Os pesquisadores da Universidade de Newcastle disseram que a grande rola desenhada na rocha pode significar um sinal de boa sorte durante aquele período. 

Esta semana, arqueólogos da Universidade de Newcastle descobriram “pichações” fálicas feitas por soldados romanos no ano de 207. Entre elas, uma gravura de um grande pênis foi encontrada em uma pedreira perto da Muralha de Adriano, em Cumbria, Inglaterra.
Este graffiti fálico do ano 207 foi descoberto em uma pedreira perto da Muralha de Adriano por arqueólogos da Universidade de Newcastle. (Universidade de Newcastle)
Este graffiti fálico do ano 207 foi descoberto em uma pedreira perto da Muralha de Adriano por arqueólogos da Universidade de Newcastle. (Foto: Universidade de Newcastle)
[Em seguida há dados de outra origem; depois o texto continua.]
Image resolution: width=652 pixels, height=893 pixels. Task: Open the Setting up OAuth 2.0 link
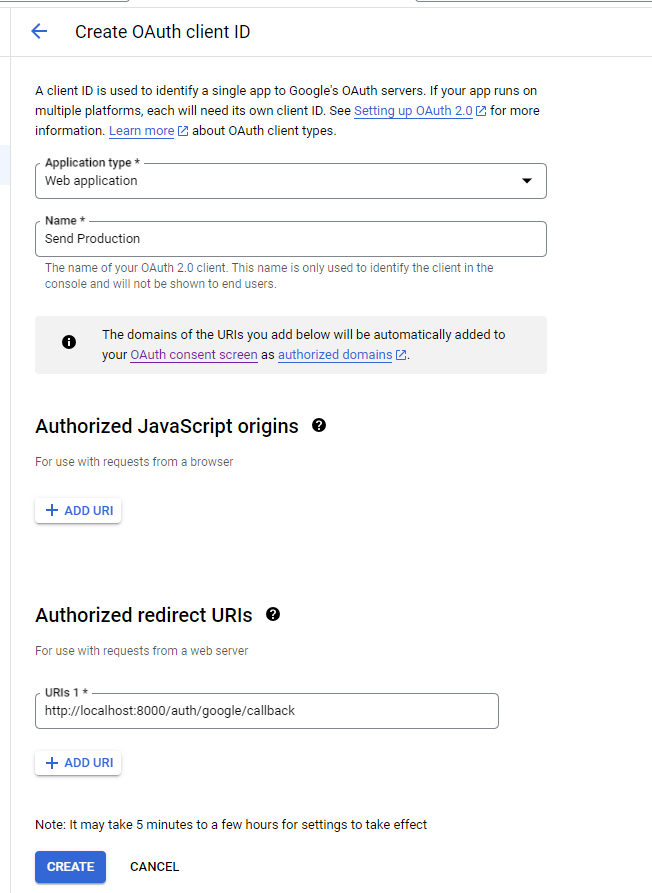pos(413,111)
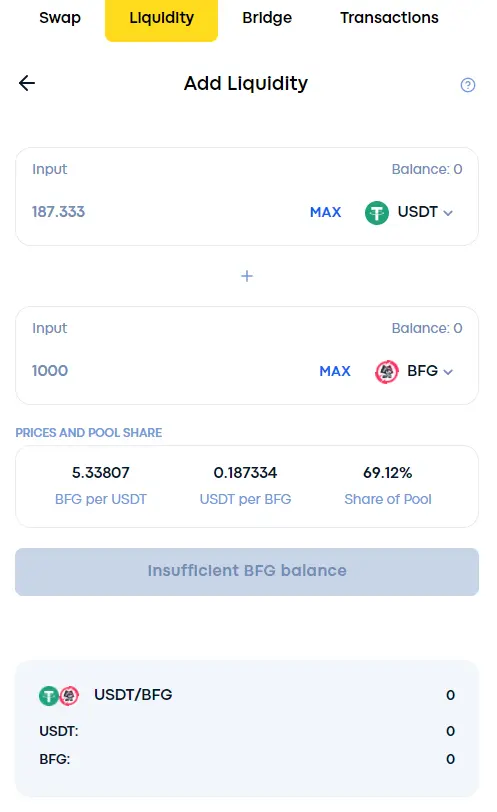Viewport: 497px width, 812px height.
Task: Click the plus icon between inputs
Action: tap(247, 276)
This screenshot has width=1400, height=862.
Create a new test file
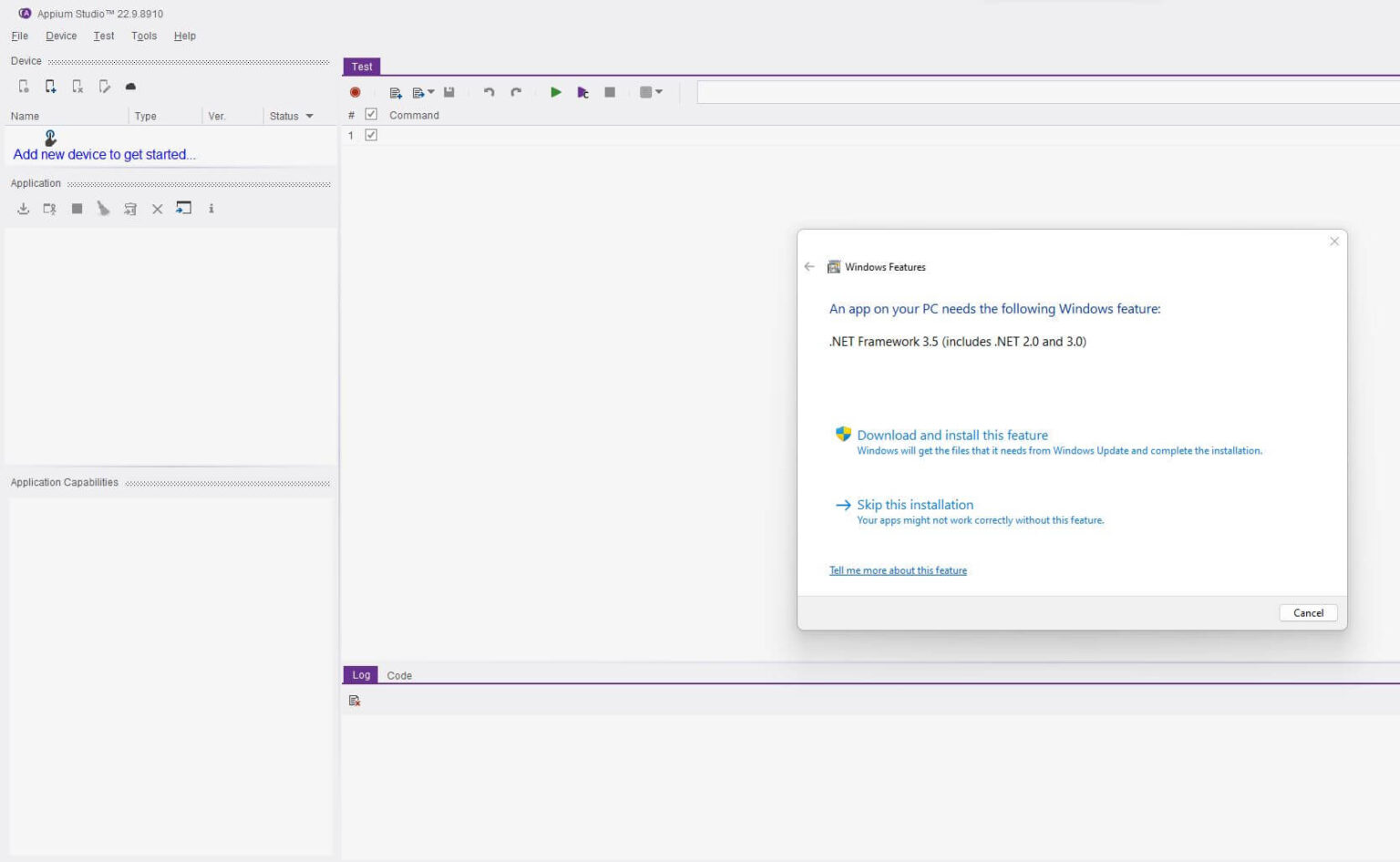395,92
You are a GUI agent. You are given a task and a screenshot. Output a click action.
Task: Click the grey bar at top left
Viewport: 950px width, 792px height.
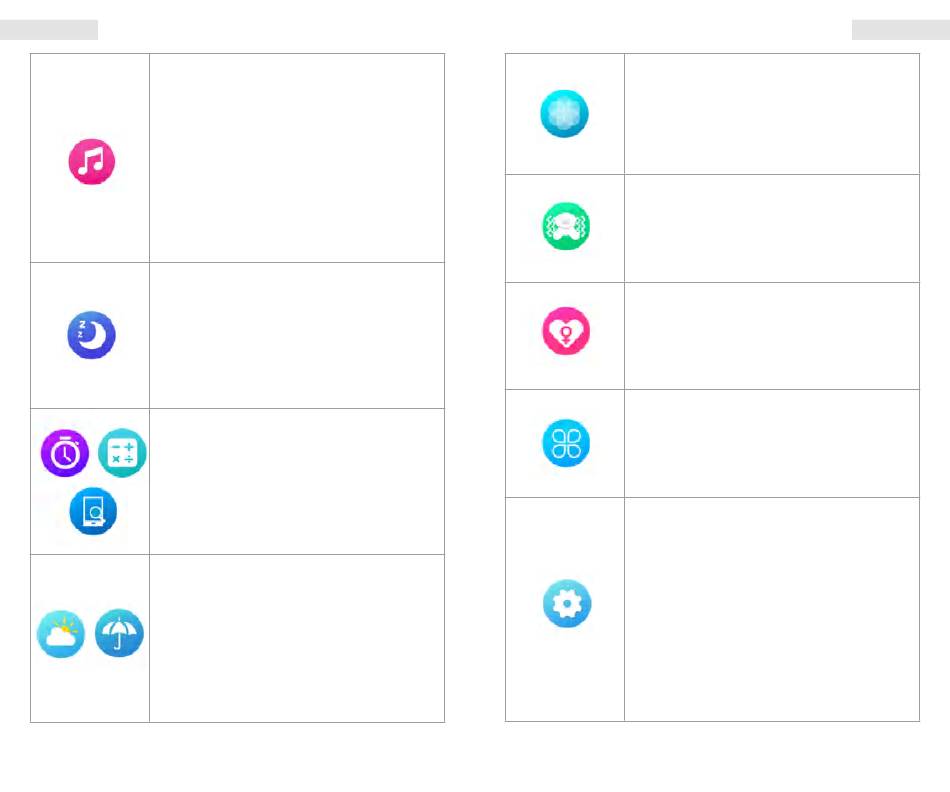point(49,30)
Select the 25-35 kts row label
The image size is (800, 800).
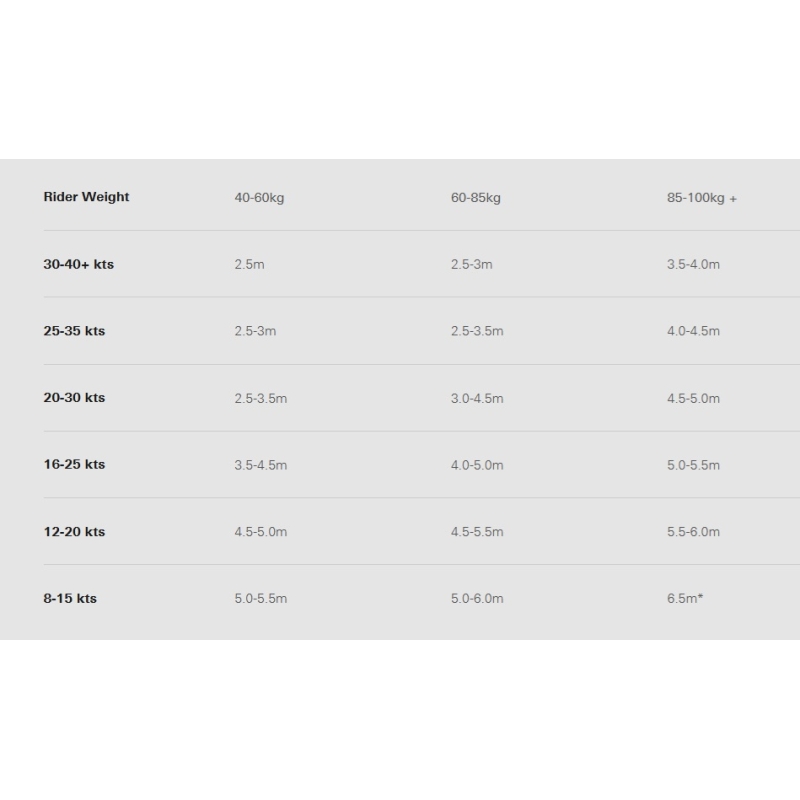74,331
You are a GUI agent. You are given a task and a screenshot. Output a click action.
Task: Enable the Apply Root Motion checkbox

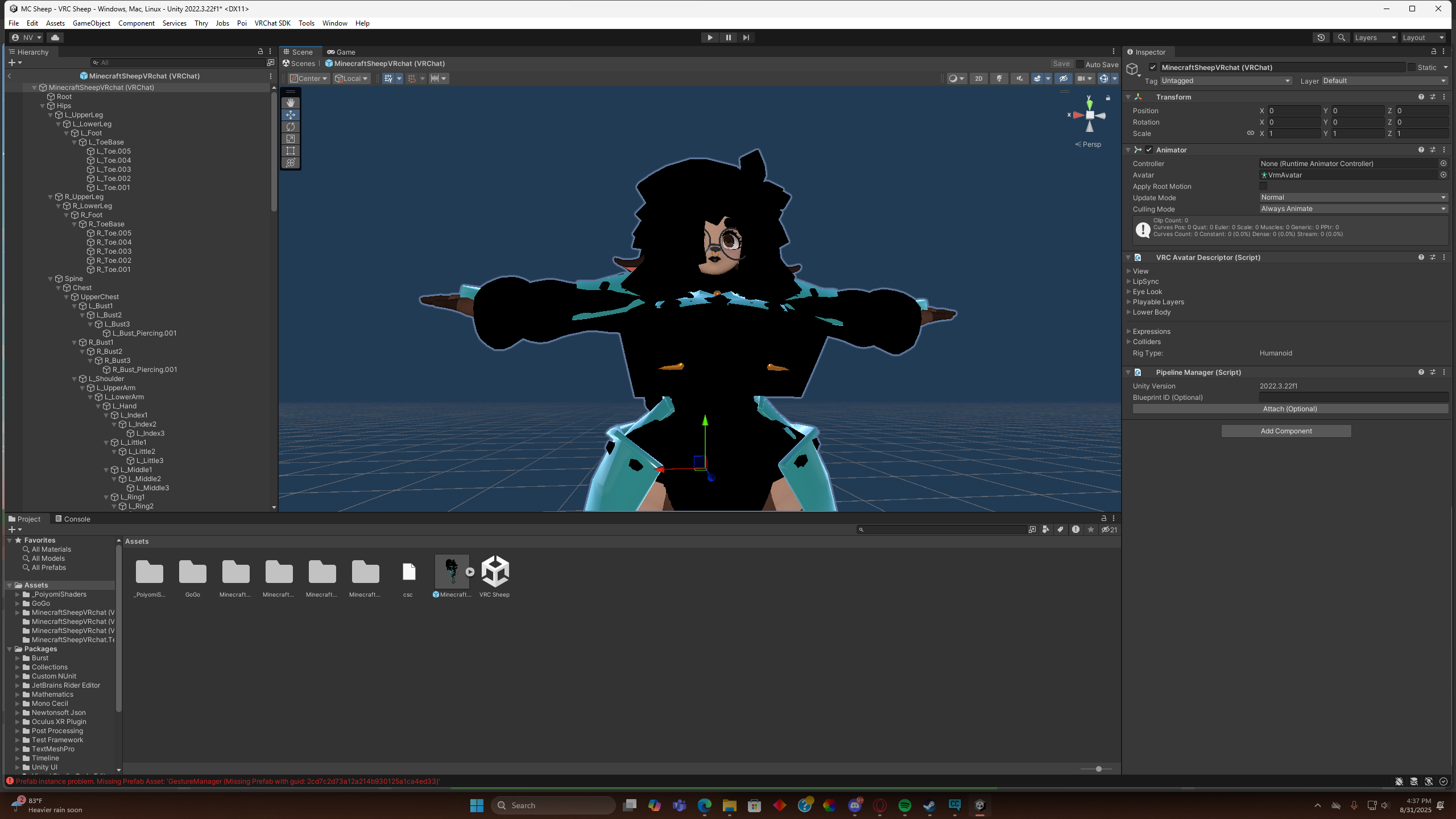pos(1263,187)
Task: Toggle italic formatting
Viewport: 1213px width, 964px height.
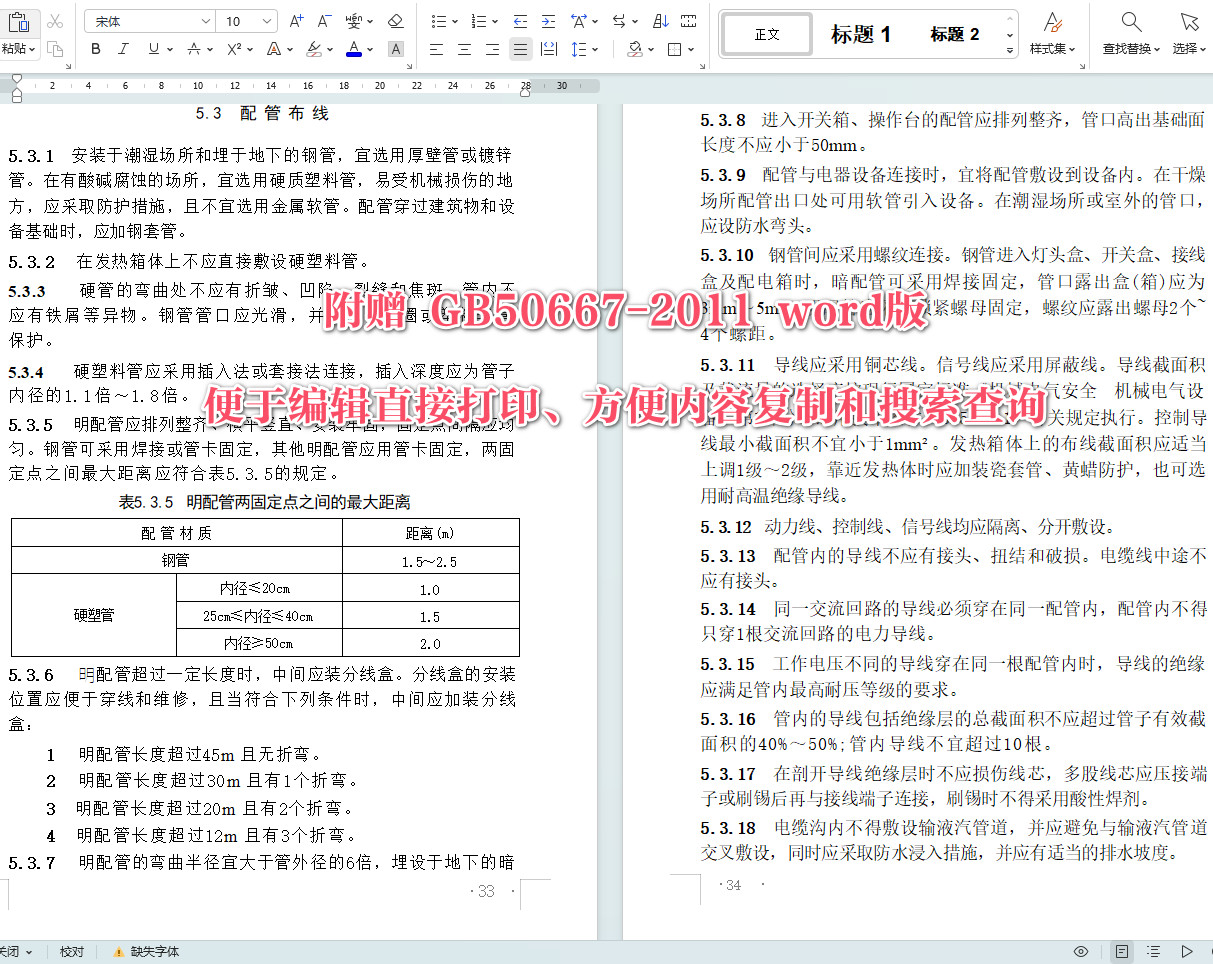Action: click(122, 48)
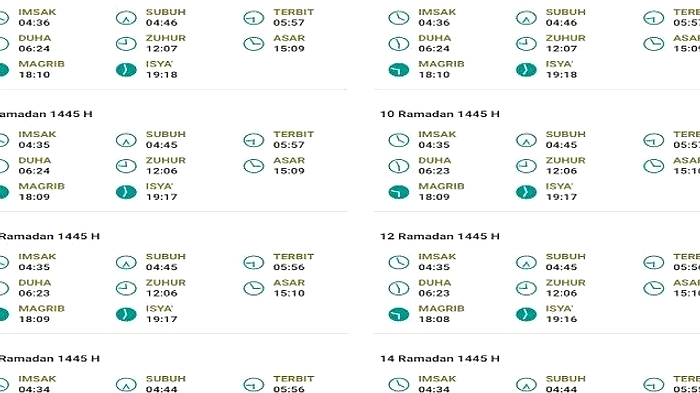Viewport: 700px width, 393px height.
Task: Open the 14 Ramadan 1445 H heading
Action: [440, 359]
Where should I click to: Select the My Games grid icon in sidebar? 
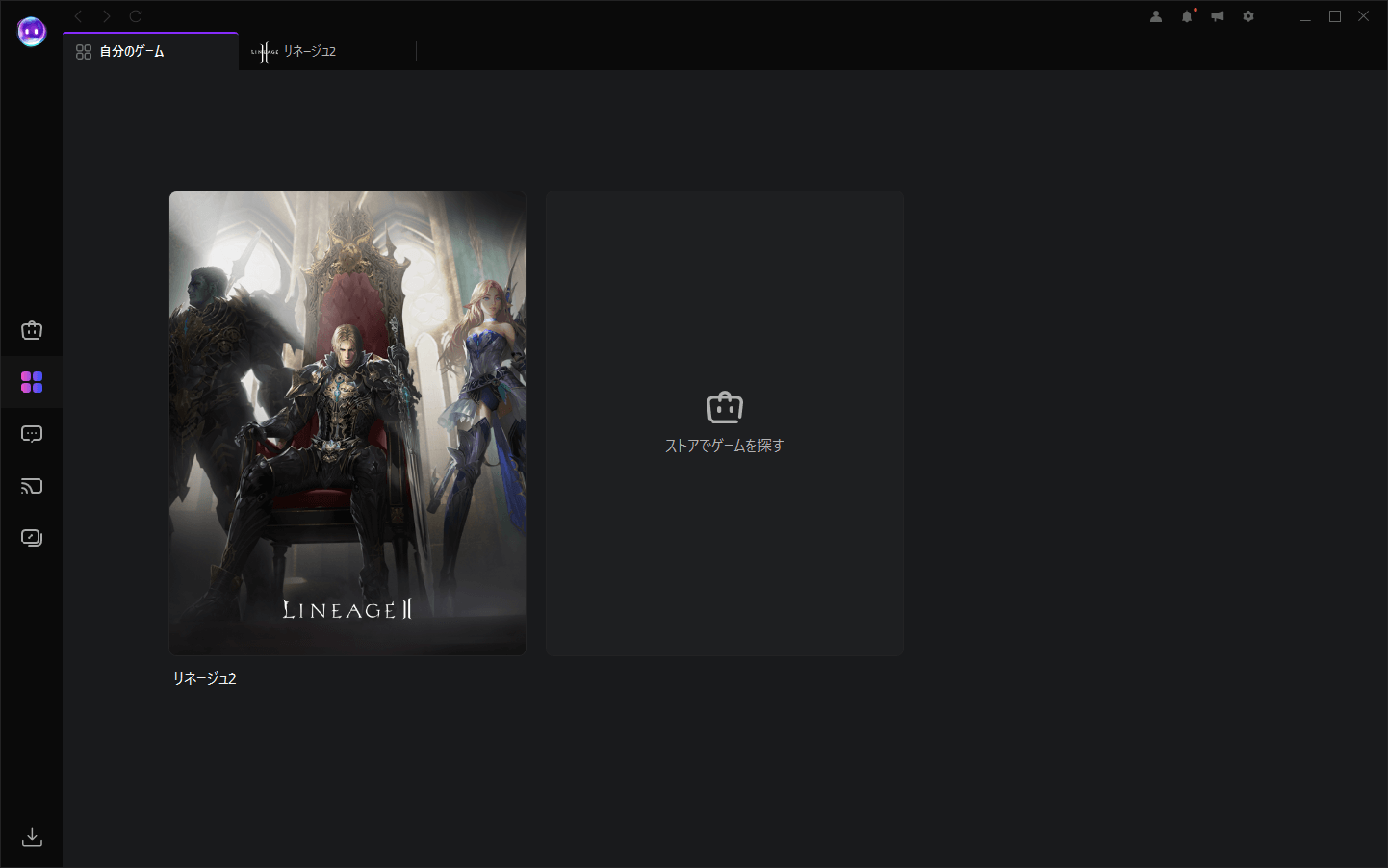click(x=32, y=383)
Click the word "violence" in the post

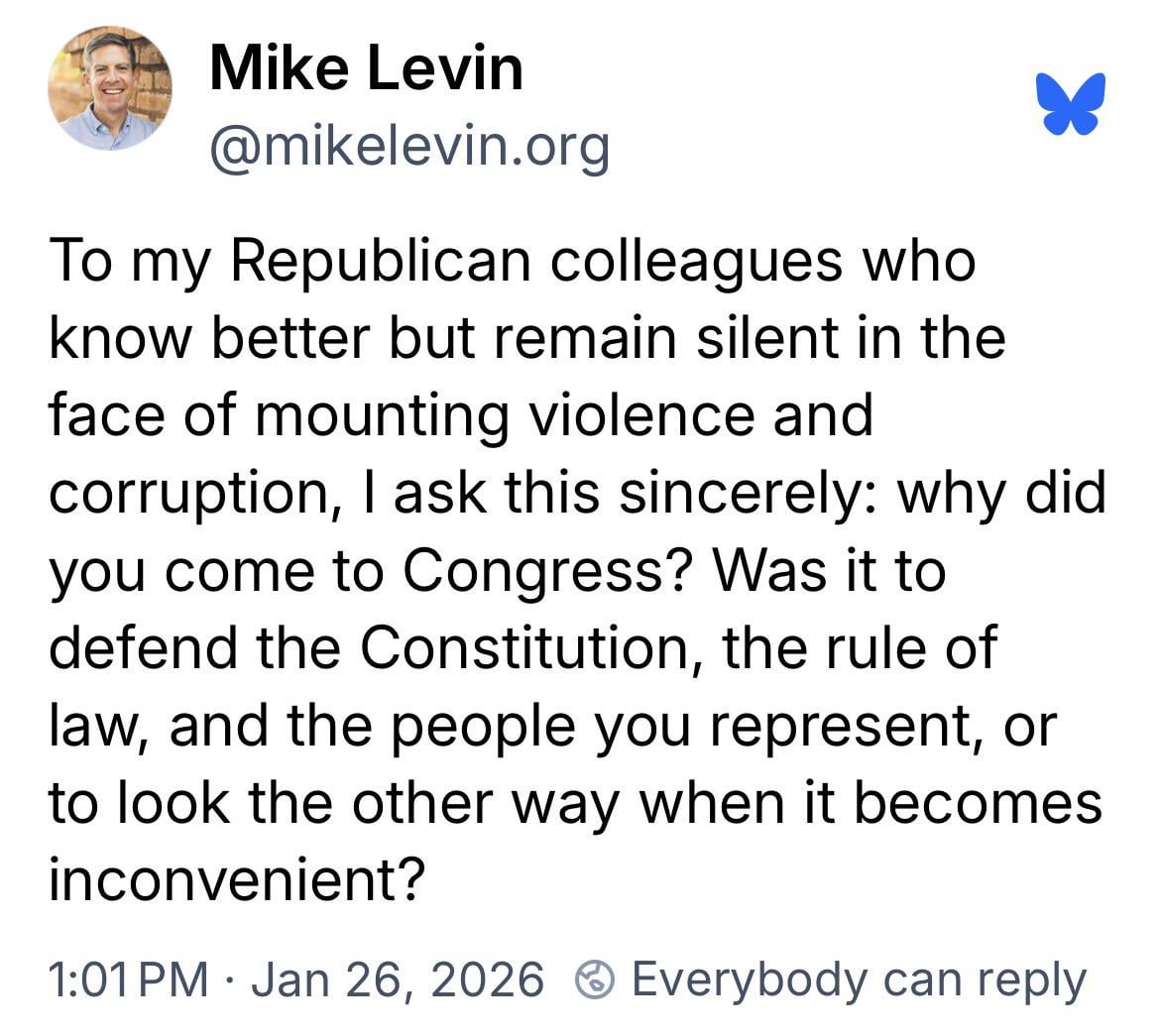pos(629,415)
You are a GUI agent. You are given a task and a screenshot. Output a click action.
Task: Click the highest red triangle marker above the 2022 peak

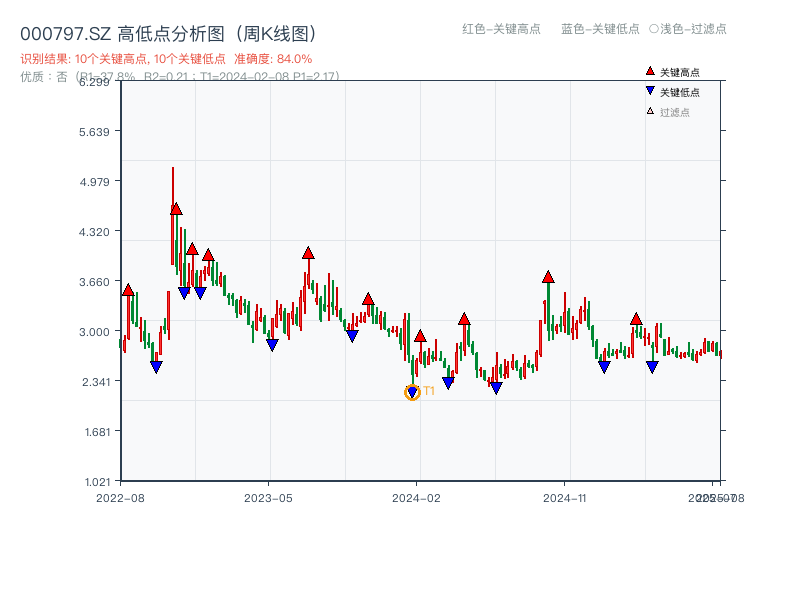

Os pesquisadores disseram que a grande rola desenhada na rocha poderia significar um sinal de boa sorte durante aquele período.

A Muralha de Adriano, projetada para “separar os bárbaros dos romanos”, segundo uma biografia do imperador escrita 200 anos após a construção do muro 122, estava passando por extensas reformas durante o período em que as esculturas recém-descobertas foram feitas.

Símbolos fálicos adornam seções da Muralha de Adriano, que começou a ser construída em 122 dC. Foto: reprodução/militarytimes.com

GRAVURA PODE SER SIDO FRUTO DE TÉDIO

Os soldados romanos transportavam essas pedras para reforçar partes da fortificação de 73 milhas de comprimento que se estendia por todo o norte da Inglaterra, de mar a mar.

Um possível surgimento de tédio durante o trabalho pode ter resultado neste duradouro legado peniano – permanece firme para todos admirarem.

Com a erosão desempenhando um papel cada vez mais complexo na interpretação visual, os arqueólogos planejam usar o escaneamento a laser para registrar imagens detalhadas da área, como confirmou a Historic England.

Essas fotos capturadas, geradas a laser, serão inseridas em um software capaz de criar um modelo digital tridimensional de toda a superfície da rocha, permitindo estudos extensos nos próximos anos sobre as fascinantes inscrições descobertas.